Les missions du bibliothécaire sont tenues par l’instituteur du village. C’est lui qui gère le prêt et le retour des ouvrages, leur classement et leur rangement ainsi que les nouvelles acquisitions. Les archives nous ont transmis les noms de deux instituteurs-bibliothécaires de Saint-Hilaire : Émile Galliard (1912-1923) et Marcel Brebion (1924-1927).
Une bibliothèque qui fonctionne correctement jusqu’à la veille de la Seconde Guerre mondiale
Entre le moment de sa fondation en 1912 et la Seconde Guerre mondiale, la bibliothèque fonctionne correctement. Même pendant le premier conflit mondial, des prêts de livres ont toujours cours (on en constate en 1915, 1916 et 1918). Sa fréquentation dut augmenter, comme en témoigne le nombre croissant des prêts entre 1912 et 1924 :
Année |
1912 |
1913 |
1920 |
1921 |
1922 |
1924 |
Nombre de prêts |
275 |
252 |
638 |
584 |
702 |
791 |
À la veille de la Seconde Guerre mondiale, la bibliothèque des Amis de l'école compte une quarantaine de membres (pour une population municipale d’environ 570 habitants), un nombre qui ne sera plus jamais atteint par la suite.

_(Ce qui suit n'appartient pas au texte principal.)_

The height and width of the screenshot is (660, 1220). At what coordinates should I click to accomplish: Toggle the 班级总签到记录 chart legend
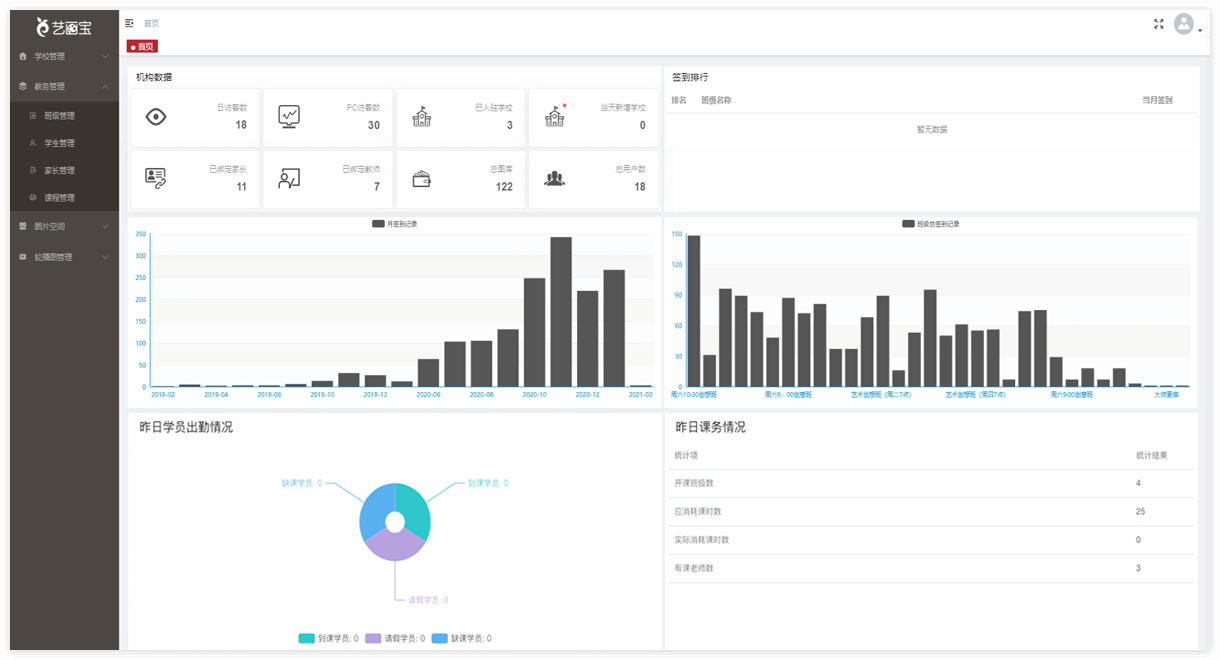click(x=930, y=224)
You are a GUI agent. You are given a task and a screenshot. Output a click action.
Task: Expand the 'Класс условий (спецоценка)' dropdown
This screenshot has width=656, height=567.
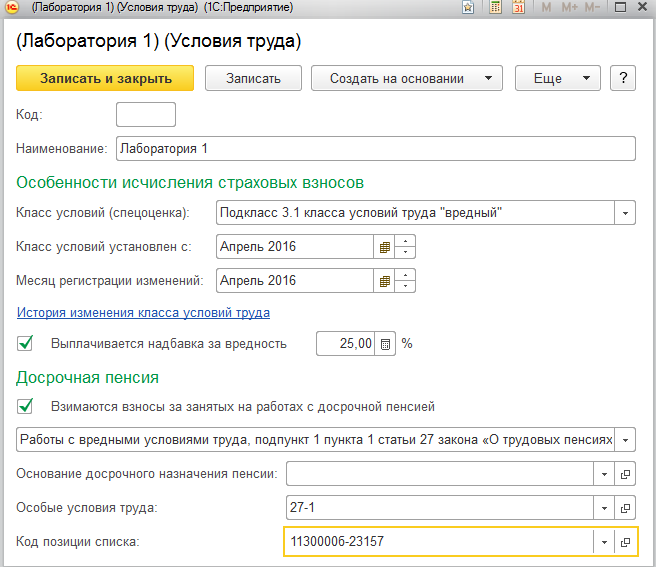point(625,213)
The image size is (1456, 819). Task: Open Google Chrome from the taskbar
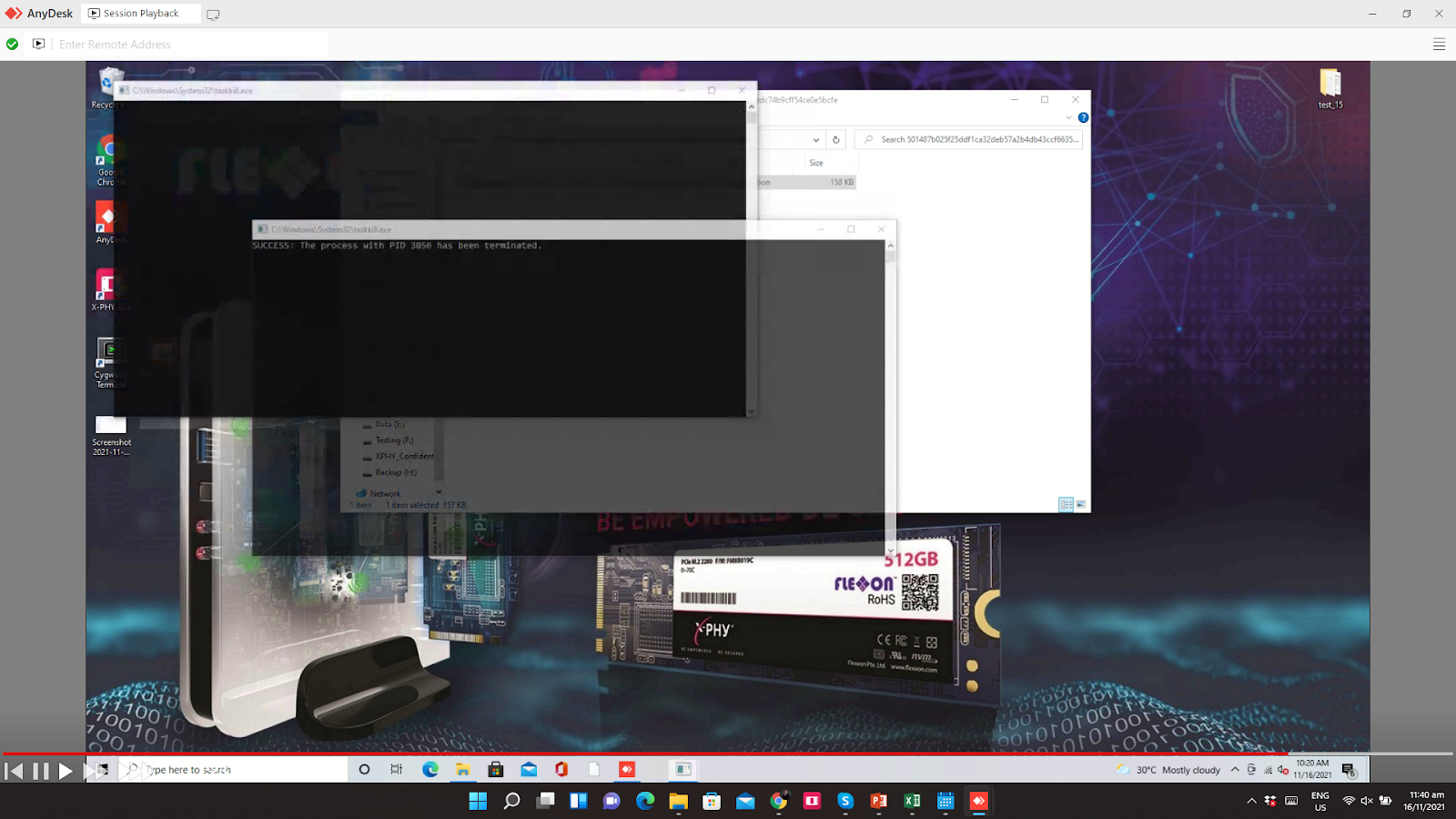coord(779,801)
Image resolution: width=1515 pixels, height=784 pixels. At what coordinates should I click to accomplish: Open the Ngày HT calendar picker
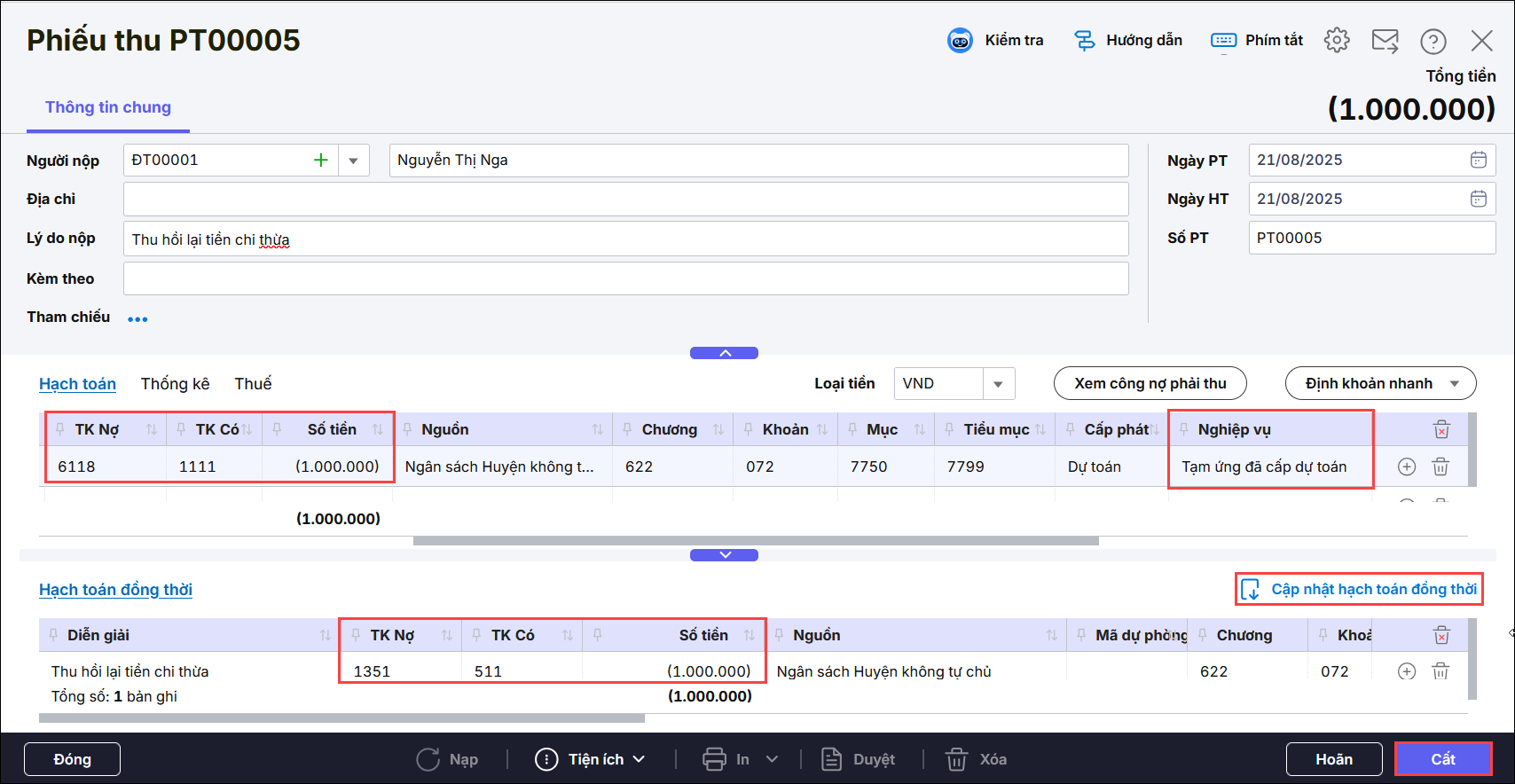tap(1478, 199)
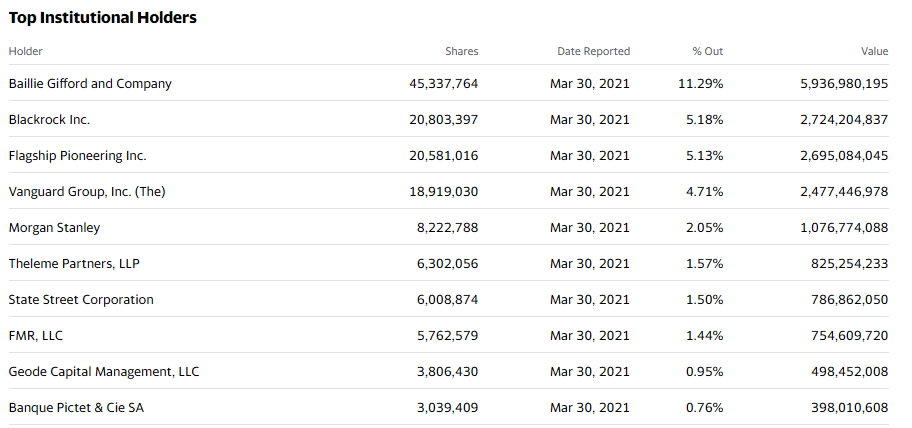Click the Date Reported column header

point(593,51)
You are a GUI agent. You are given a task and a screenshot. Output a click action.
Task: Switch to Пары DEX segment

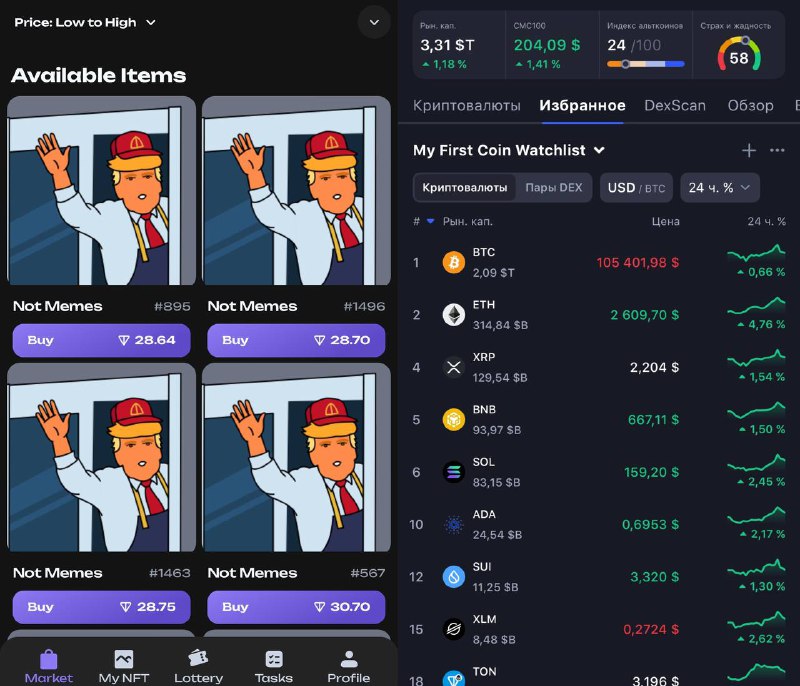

Convocation à l'assemblée générale annuelle (sans date)
(Archives municipales de Saint-Hilaire-lès-Andrésis)
Réponse négative d'un membre des Amis de l'école au sujet de l'assemblée générale annuelle (sans date)
(Archives municipales de Saint-Hilaire-lès-Andrésis)
Les instituteurs - bibliothécaires de Saint-Hilaire : l'exemple d'Émile Galliard
Les archives mentionnent les noms de deux instituteurs successifs de Saint-Hilaire qui remplirent le rôle de bibliothécaire : Émile Galliard et Marcel Brebion
Émile Galliard (né en 1878 à Paris) prit sa fonction d’instituteur de la classe de garçons de la commune de Saint-Hilaire-lès-Andrésis en janvier 1909. Mobilisé lors de la Première Guerre mondiale, il reçut la croix étoilée de bronze en 1917. Il quitta Saint-Hilaire avec sa femme, institurice de la classe des filles de la commune, en août 1923.
Le couple Galliard fut remplacé par Marcel Brebion et sa femme.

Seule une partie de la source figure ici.